The Shell-operated Queensland Curtis LNG export plant in Australia has shipped its 1000th cargo since it started operations in May 2015, according to shareholder CNOOC.
CNOOC’s gas and power unit said in a statement that the two-train 8.5 mtpa liquefaction plant on Curtis Island in Queensland has exported the milestone cargo on December 18 onboard the 174,000-cbm LNG carrier, Kool Firn.
This 2020-built vessel, owned by CoolCo and chartered by a unit of LNG giant Shell, took about 70,000 tons of LNG.

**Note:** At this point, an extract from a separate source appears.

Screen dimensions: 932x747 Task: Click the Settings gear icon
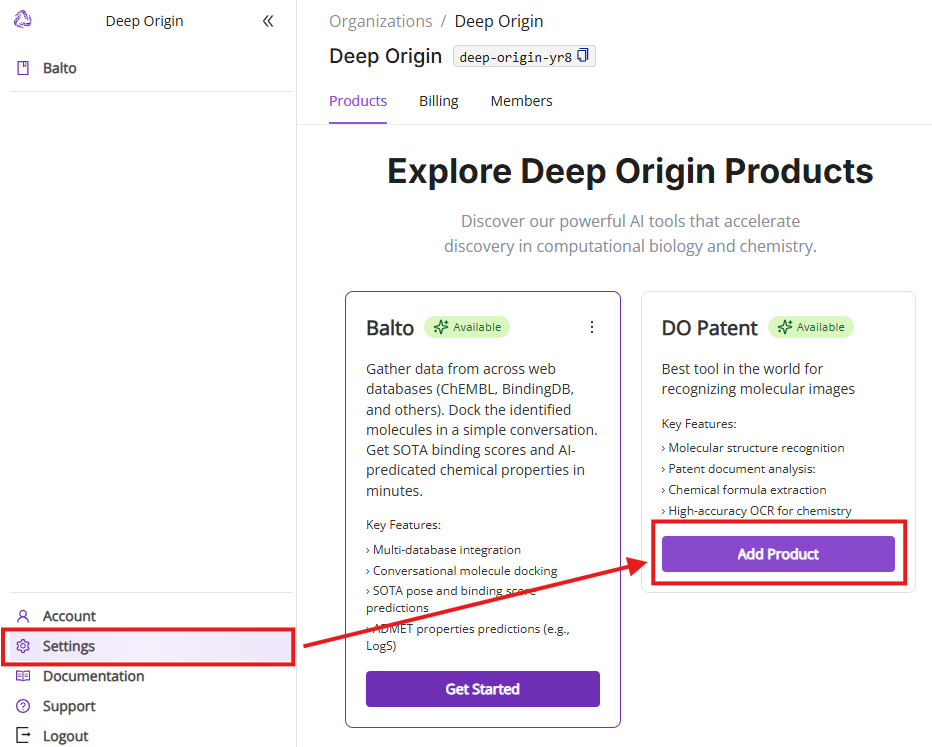(x=23, y=646)
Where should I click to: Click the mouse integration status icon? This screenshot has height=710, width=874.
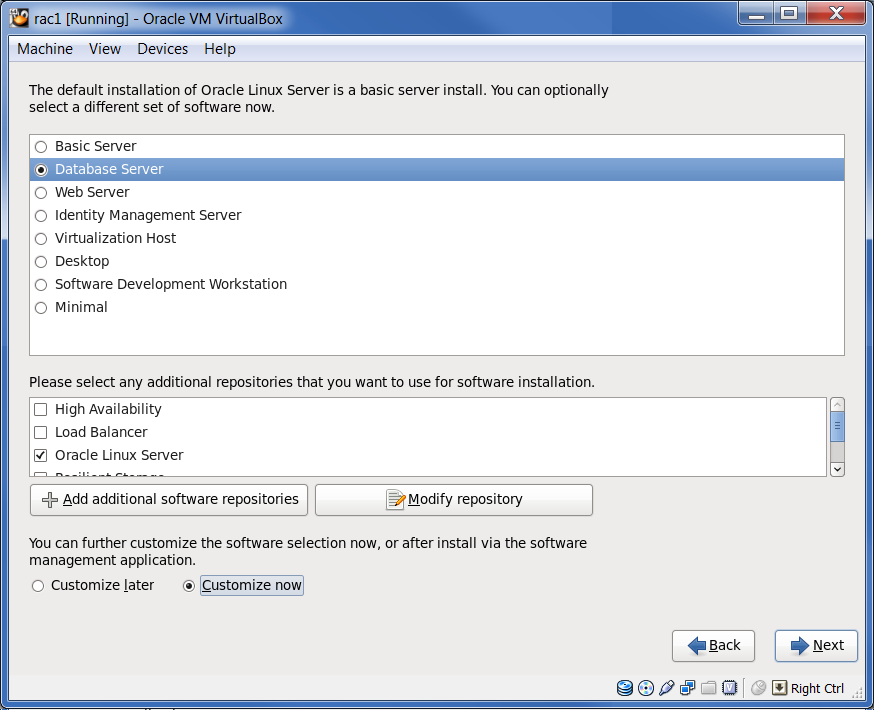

The project has produced a total of 66.21 million tons of LNG since May 2015, according to CNOOC Gas & Power.
Shell’s QGC business also confirmed the departure of the milestone cargo from the QCLNG plant saying that the company was the first to deliver natural gas from wells drilled into coal seams from the Surat Basin to Curtis Island, and it also the first of the Queensland projects to reach 1,000 cargoes.
Other two LNG plants on Curtis Island include the Santos-operated GLNG plant and the ConocoPhillips-led APLNG terminal.
Besides Shell, CNOOC owns 50 percent equity in QCLNG’s train 1 and Japan’s Tokyo Gas has 2.5 percent equity in train 2.
Back in 2021, Shell also sold a stake in QCLNG to a unit of Global Infrastructure Partners for about $2.5 billion.
Shell, via its unit QGC, owns 80 percent of the QCLNG common facilities that include storage tanks, jetties and operations infrastructure that service the plant’s two trains.